Examinado e interrogado Eutiques por ti, respondió: “Confieso que nuestro Señor Jesucristo tuvo dos naturalezas antes de su unión, pero que tuvo una sola después de la unión”, me admira como una profesión de fe tan absurda y perversa no haya encontrado en los jueces una severa reprensión y que un discurso tan tonto haya podido pasar como si no tuviera nada de ofensivo. Es igualmente impía la afirmación: que el hijo unigénito de Dios antes de la encarnación haya tenido dos naturalezas, y la otra afirmación que después que el Verbo se hizo carne, haya habido en él una sola naturaleza.
Para que Eutiques no deba creer haber hecho esta afirmación o conforme a verdad o al menos tolerablemente (por el hecho de no haber sido refutado por ninguna sentencia contraria)nosotros exhortamos tu caridad siempre solícita, amadísimo hermano, para que, si por la gracia de la misericordia de Dios la causa se va resolviendo de modo satisfactorio, la imprudencia de un hombre tan ignorante sea purificada también de esta peste de pensamiento.
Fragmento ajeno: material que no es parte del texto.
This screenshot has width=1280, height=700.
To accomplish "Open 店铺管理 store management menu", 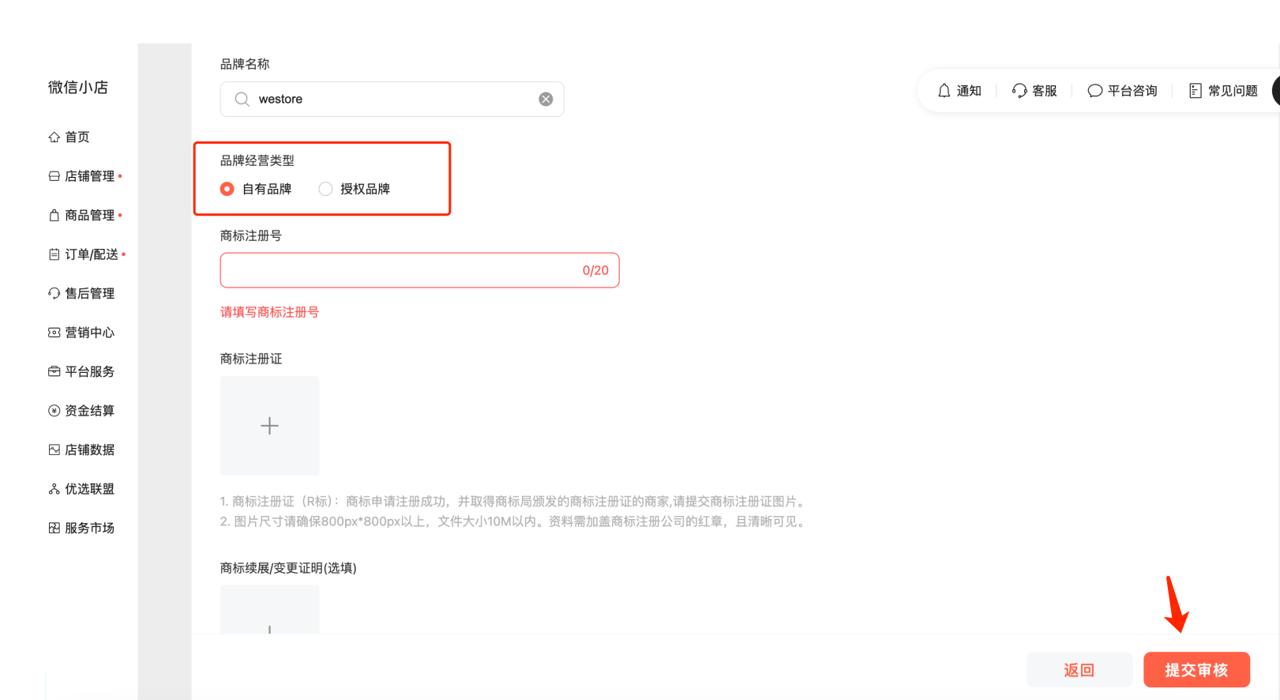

Él, tal como documenta la relación de las actas, había rectamente comenzado a renunciar a sus ideas cuando, constreñido por vuestra sentencia, afirmaba admitir cuanto antes no admitía, y adherir a la misma fe de la cual antes se había mostrado distante. Pero el hecho de que no quisiera dar su consentimiento cuando se trató de condenar la impía doctrina, tu fraternidad bien comprendió que él permanecía en su pérfida opinión, y se hacía digno de recibir un juicio condenatorio. Si más tarde el se arrepiente sincera y útilmente, y reconoce, aunque sea tardíamente, con cuanta razón se puso en actividad la autoridad de los obispos, si a plena satisfacción él condenare a viva voz y firmando de su mano todos sus errores, ninguna misericordia, por grande que sea, será digna de ello. Nuestro Señor, de hecho, verdadero y buen pastor, que da su vida por las ovejas, que viene a salvar a las almas de los hombres y no a perderlas, desea que seamos imitadores de su piedad. Y si la justicia ha de reprimir al que comete falta, la misericordia no puede rechazar al que se convierte. Y es entonces, que la fe verdadera resulta defendida con abundantísimo fruto cuando el error es condenado aun por aquellos que lo sostienen.
Para conducir a término, piadosa y fielmente esta materia, hemos mandado como nuestros representantes a nuestros hermanos Julio, obispo y Renato, presbítero del título de San Clemente, junto a mi hijo Hilario, diácono. Les hemos agregado a Dolcicio, nuestro notario, cuya fidelidad a toda prueba nos es evidente. Y confiamos que les asista el auxilio divino, para que aquel que ha errado, una vez condenado su malvado modo de sentir, sea salvado. Dios te custodie en salud, hermano amadísimo.
Dado en los Idus de Junio, en el consulado de los preclaros Asterio y Protógenes (13 de Junio del 449).